The token-bucket Lua script takes {key, rate, burst, cost, now} and returns {allowed, remaining, retry_after}; the engine calls it per level and folds the results into one Decision.

8. Interface contract

  • quota.Decide(ctx, Request) (Decision, error) — the engine entry point.
  • Decision{ Allow bool; Level string; RetryAfter time.Duration; Reason string }.
  • Demo HTTP surface:
  • POST /api/{endpoint} (header X-Tenant, X-Api-Key) → 200 or 429 with Retry-After and X-Quota-Level / X-Quota-Reason headers.
  • GET /quota/debug?tenant=X → live limits, remaining tokens per level, borrow debt, and the last N decisions for that tenant.
  • GET /metrics → Prometheus exposition.
  • Engine configured via flags: -mode {central|local-reconciled}, -fairness {wfq|maxmin|drr|none}, -reconcile-ms, -burst-pool, -global-rps.

9. Key technical challenges

  • Nested enforcement without N round-trips. Four levels naively = four Redis calls per request. Fold the hierarchy into one Lua script that checks and decrements all levels atomically and rolls back partial consumption if a later level denies — otherwise you leak tokens on rejected requests.
  • Fairness vs throughput. Max-min / WFQ must decide who gets scarce capacity without becoming the bottleneck. The fast path (under limit) must stay allocation-free; fairness logic only runs when a level is contended.
  • Distributed accuracy vs latency. central is exact but puts Redis in every request path (and creates a hot key for whales). local-reconciled is fast but drifts — overage scales with reconcile interval and node count. You must measure the curve, not hand-wave it.
  • Hot-tenant contention.
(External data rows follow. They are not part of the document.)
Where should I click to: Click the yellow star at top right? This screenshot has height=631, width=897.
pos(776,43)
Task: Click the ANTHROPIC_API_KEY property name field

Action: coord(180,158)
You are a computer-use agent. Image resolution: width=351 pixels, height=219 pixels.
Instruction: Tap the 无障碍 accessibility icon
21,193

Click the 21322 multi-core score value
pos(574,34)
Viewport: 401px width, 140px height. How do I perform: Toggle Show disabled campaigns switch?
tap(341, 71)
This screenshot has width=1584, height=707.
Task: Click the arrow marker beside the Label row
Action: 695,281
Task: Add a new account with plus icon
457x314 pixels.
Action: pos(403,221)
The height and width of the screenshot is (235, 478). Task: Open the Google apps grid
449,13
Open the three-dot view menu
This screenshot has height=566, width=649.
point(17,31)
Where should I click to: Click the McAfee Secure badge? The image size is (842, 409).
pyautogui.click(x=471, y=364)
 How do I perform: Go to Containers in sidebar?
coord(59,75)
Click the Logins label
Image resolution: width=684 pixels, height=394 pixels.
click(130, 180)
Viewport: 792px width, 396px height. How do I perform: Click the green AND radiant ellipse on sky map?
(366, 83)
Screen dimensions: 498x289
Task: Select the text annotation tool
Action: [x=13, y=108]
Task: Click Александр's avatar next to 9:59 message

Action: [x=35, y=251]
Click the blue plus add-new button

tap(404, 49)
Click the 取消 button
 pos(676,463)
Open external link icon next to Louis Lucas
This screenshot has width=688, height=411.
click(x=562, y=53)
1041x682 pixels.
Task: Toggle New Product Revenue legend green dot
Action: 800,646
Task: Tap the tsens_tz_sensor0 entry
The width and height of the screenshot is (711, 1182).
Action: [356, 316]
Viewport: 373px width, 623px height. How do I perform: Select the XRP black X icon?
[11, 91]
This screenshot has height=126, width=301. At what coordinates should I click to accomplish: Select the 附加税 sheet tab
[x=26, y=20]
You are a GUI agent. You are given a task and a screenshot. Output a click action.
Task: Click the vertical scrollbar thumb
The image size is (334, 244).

A whale's tenant bucket is a single hot Redis key — the cluster's throughput ceiling for that tenant is one key's ops/s. Sharded counters or local-reconciled mode trade accuracy to relieve it.
  • Correct attribution under concurrency. When two levels are simultaneously near-empty, the denial must report the level that actually fired, consistently — easy to get wrong when limiters run in parallel.

10. Experiments to run (break it / tune it)

Record before/after numbers for each:

  1. Noisy neighbor, fairness off vs on. Run steady long-tail traffic, then spike tenant whale-1 to +300k req/s. With -fairness none, measure innocent tenants' success rate and p99 as the whale eats the global pool. Switch to -fairness maxmin and re-measure. Measure: victim success rate (must recover to ≥ 99%), victim p99 delta, whale's admitted share (should clamp to fair share + burst ceiling).
  2. Distributed accuracy: central vs local-reconciled. Drive a fixed global rate above the limit in both modes. Measure: actual admitted vs configured global limit (overage %), and decision p99. Sweep -reconcile-ms = 50, 200, 1000 and plot overage vs latency — find the knee.
  3. Quota borrowing under partial load. Most tenants idle, one tenant bursts above its steady limit. Measure: how much it borrows from the pool, that it never exceeds the per-tenant ceiling, and that borrowing collapses to zero (hard limit holds) once the pool drains.
  4. Hot-tenant contention on the central store. Push one whale's tenant bucket to its Redis-key ops ceiling. Measure: the per-key throughput wall and decision p99 at that key; then relieve it with sharded counters or local-reconciled and re-measure the accuracy cost.
  5. Whale + long-tail fairness. Run the full Zipfian profile at global overload. Measure: each tenant's admitted share vs its weighted max-min fair share (must be within ±5%); confirm the long tail isn't starved by whales.
  6. Tier protection under total overload. Offer 150% of global capacity across all tiers. Measure: that enterprise keeps its reserved floor and free is shed first; quantify each tier's admitted rate.
  7. Throttle-attribution correctness. Run a mixed load where tenant, endpoint, and key limits all fire. Compare engine-reported denial levels against an independent oracle counter. Measure: attribution accuracy (target 100%).

11. Milestones

  1. Single-node engine: hierarchical token buckets + one Lua script per level; Decide short-circuits and attributes denials. Prometheus + Grafana board.
  2. cmd/load with Zipfian tenants + noisy-neighbor mode; first overload run.
  3. Distributed enforcement: central Lua path, then local-reconciled with the reconcile loop (experiment 2 curve).
  4. Fairness scheduler (max-min + one of WFQ/DRR); noisy-neighbor containment (experiments 1, 5).
  5. Burst pool + borrowing + tier protection (experiments 3, 6); attribution proof (experiment 7); findings note.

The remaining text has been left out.